[ACTIONS TO TAKE]:
1: In the text on the Iran arrests, swap "lecturer" for "professor" and give the text again from "Amnesty said Ghaffari" to "at the university.".
2: Name every city or town that the text on the Iran arrests mentions.

[TEXT]:

▼▼▼

Amnesty International said that 17 political activists were detained and taken to "unspecified locations" Monday night after they staged a peaceful protest in a square in Tabriz, north-western Iran.

Amnesty said Ghaffari Farzadi, a leading member of the Iran Freedom Movement and a lecturer at Tabriz University, was also arrested, according to witnesses they spoke to at the university.

Amnesty said a crackdown on about 3,000 protesters in the north-western city of Oroumiye led to the deaths of two people and the detention of hundreds. In the southern city of Shiraz, tear gas was used in a university library where security forces beat students and detained about 100 people, the group said. And in the northern town of Babol, armed paramilitaries and plain-clothed officials surrounded Babol University and targeted students in dormitories, witnesses told Amnesty.

The International Campaign for Human Rights in Iran said other people who have disappeared or been arrested include:

— Prominent reformer Saeed Hajjarian, an advisor to former president Mohammad Khatami, paralyzed in an assassination attempt in 2000.

— Mohammad Tavasoli, the director of the political office of the Freedom Movement of Iran, arrested June 16.

— Human rights lawyer Abdolfattah Soltani, arrested in his office by security forces posing as clients.

— Human rights activist Shiva Nazarahari.

— Journalist Mahsa Amrabadi.

— Former spokesperson for Khatami Abdolah Ramezanzadeh.

— Politician Mostafa Tajzadeh.

— Political activists Mohsen Aminzadeh, Mohammad Atrianfar, and Mohammad Tavasoli.

— Freedom Movement members Ahmad Afjeiee, Emad Bahavar, Mojtaba Khandan, Saieed Zeraatkar, Rouholah Shafiee, Ali Mehrdad, and Mohammad-Reza Ahmadinia.

— Members of the reformist Islamic Participation Front: Ali PourKhayeri, Shahin Nourbakhsh, Ali Taghipour Mohammad Shokuhi, Ashkan Mojaleli, Maysam Varahchehre, Mahdieh Minavi, and Farhad Nasrollahpour.

— Members of the Central Council of the University Alumni group ADVAR: general secretary Ahmad Zaydabadi, Hadi Kahal and Hamed Iranshahi.

— Activists Payam Haydar Ghazvini, Nasim Riahi, Mojtaba Rajabi, and Atar Rashidi in Ghazvin province.

▲▲▲

[COLLECTED DATA]:
▼▼▼

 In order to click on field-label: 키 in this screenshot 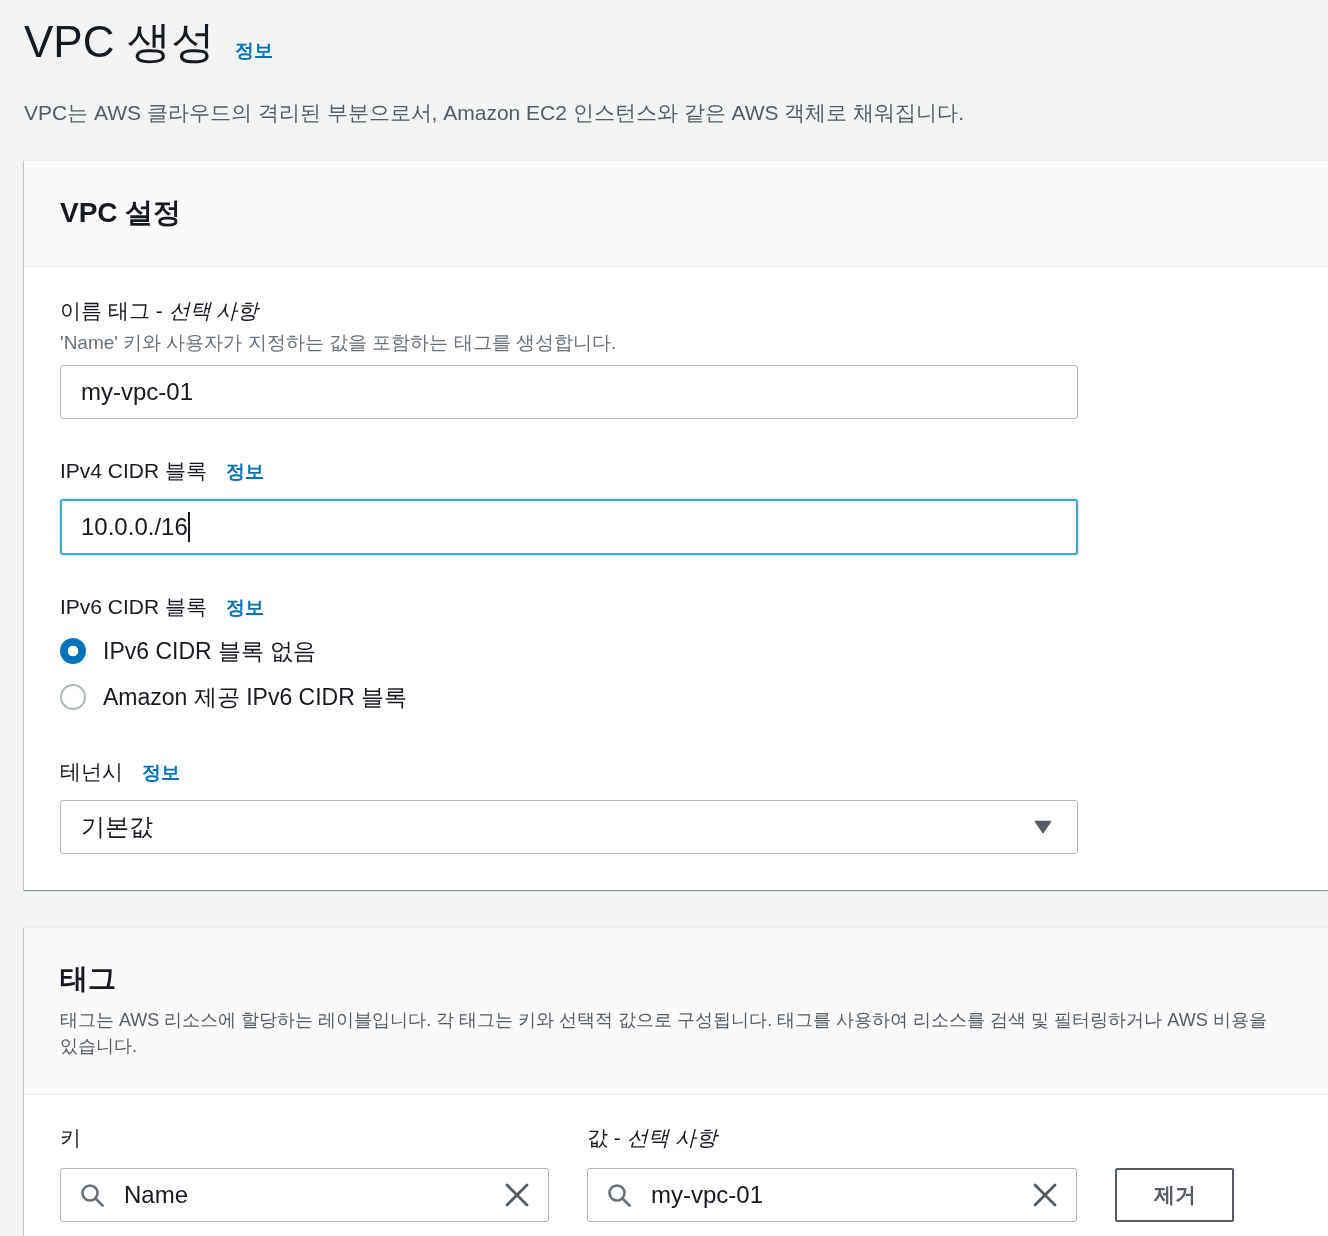, I will do `click(71, 1138)`.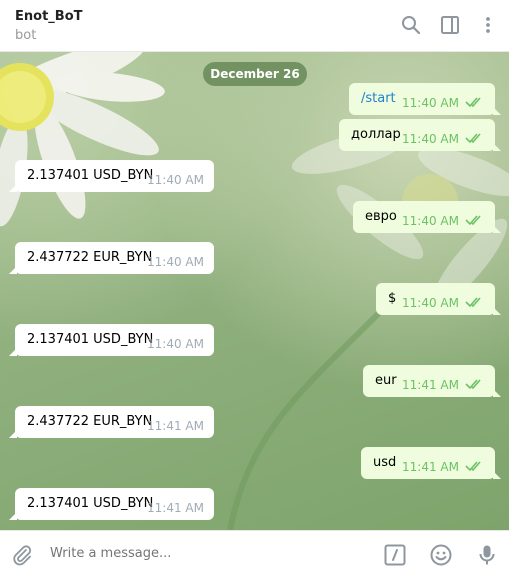  Describe the element at coordinates (411, 25) in the screenshot. I see `search-icon` at that location. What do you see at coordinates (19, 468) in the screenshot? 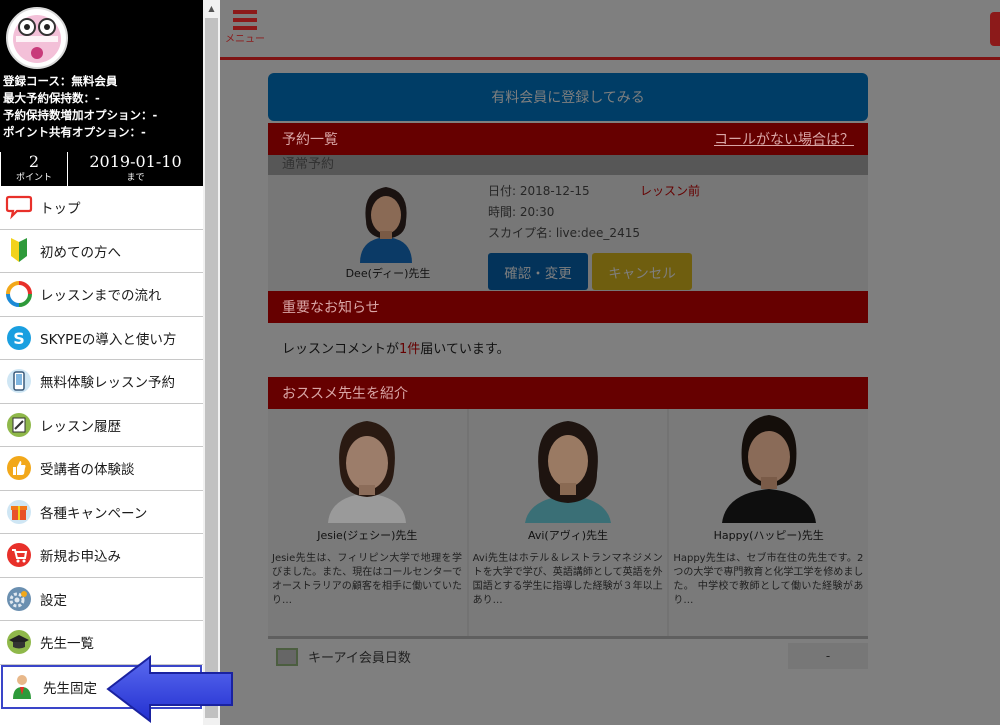
I see `thumbs-up-icon` at bounding box center [19, 468].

▲▲▲

[ANSWERS]:
1:
Amnesty said Ghaffari Farzadi, a leading member of the Iran Freedom Movement and a professor at Tabriz University, was also arrested, according to witnesses they spoke to at the university.

2: Tabriz, Oroumiye, Shiraz, Babol